1997年の世界選手権に再起をかけました。オリンピックの失敗を繰り返えしてはいけないと。しかし、この時ほど心のバランスの大切さを痛感したことはありません。この大会では準決勝でアキレス腱が痛くて途中棄権しました。どうして痛くなったのか、それはオリンピックでの失敗もあり、心のどこかで「やりたくない」、しかし、「やらなければ」という葛藤が、ケガとなって現れたのだと思います。いやいやだと本当にケガをします。ケガしてから3ケ月間走れませんでした。
人に勝ちたいと思っていても、どうしても負けてばかり。タイムにもはっきり現れ、私が休んでいる間に自分の持っていた日本記録もなくなってしまいました。しかし、私は、この間、負けることを恐れてはいけない、勝負をうやむやにしてはいけない、たとえ負けても負けから学び次の練習につないでいこう。ということを学びました。
私の今後の日標はシドニーオリンピックです。シドニーではアトランタの失敗をどうしても取りかえしたいと思っています。29歳になり、ケガが治るかどうかもわかりません。どうなっていくか楽しんでいます。今は落ち目です。スランプに陥っています。「あいつは今までの名声が終わった」とも言われています。あと2年です。マラソンばかりテレビで放映されていて、みなさんは陸上を見る機会がないかも知れません。私は48秒に凝縮された中で輝きたいと思います。アトランタオリンピック以降48秒のために頑張ってきました。ある社長に「2時間テレビに映れ!」と言われましたが、私は48秒間で自分を表現したいと思います。

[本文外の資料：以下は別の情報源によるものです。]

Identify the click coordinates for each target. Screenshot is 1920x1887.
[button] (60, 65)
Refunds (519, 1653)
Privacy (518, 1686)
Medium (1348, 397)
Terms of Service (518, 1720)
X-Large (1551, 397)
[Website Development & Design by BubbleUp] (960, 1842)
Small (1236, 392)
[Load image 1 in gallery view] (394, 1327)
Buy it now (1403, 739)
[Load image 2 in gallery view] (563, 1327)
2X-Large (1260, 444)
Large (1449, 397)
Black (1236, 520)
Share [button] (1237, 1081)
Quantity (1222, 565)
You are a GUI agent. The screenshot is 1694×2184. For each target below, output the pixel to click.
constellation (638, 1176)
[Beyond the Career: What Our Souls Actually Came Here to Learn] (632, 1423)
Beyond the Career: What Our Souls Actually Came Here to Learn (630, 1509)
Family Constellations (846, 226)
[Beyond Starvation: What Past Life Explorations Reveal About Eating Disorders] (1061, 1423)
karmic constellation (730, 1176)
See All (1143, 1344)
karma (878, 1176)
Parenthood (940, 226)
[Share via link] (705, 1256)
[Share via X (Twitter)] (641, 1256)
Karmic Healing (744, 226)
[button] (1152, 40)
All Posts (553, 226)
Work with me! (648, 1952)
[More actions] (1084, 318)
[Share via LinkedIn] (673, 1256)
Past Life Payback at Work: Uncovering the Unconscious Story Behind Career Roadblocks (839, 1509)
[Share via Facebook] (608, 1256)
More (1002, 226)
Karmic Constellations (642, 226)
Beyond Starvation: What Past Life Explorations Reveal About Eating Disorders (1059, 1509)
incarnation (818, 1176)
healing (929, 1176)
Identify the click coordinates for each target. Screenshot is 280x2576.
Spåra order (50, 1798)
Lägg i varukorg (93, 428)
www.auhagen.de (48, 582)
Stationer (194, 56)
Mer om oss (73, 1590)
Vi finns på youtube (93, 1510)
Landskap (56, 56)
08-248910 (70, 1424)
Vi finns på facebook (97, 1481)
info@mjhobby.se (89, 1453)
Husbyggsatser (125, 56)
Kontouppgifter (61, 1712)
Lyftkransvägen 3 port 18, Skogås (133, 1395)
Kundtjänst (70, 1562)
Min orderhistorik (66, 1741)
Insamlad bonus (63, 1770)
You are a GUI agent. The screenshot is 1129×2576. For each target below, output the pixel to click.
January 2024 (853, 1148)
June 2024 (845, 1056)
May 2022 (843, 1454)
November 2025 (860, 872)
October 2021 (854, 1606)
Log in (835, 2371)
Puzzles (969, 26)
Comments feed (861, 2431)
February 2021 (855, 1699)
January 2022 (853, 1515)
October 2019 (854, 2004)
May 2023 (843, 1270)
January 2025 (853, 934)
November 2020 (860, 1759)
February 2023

心の葛藤まで赤裸々に語る陸上競技会のスーパースターの姿は、全校生徒の心を打ちました。そして、心から応援したいと思いました。そんな武南の生徒の思いが届いたのか、彼の真摯な努力が実を結び、シドニーオリンピック出場と結びついたのでした。
陸上競技者として、人間として、素晴らしい逸材を輩出している武南高校陸上部。現役選手たちの中から、日本陸連強化本部長 山崎先輩のメガネに叶う選手が現れますように…。応援よろしくお願いします。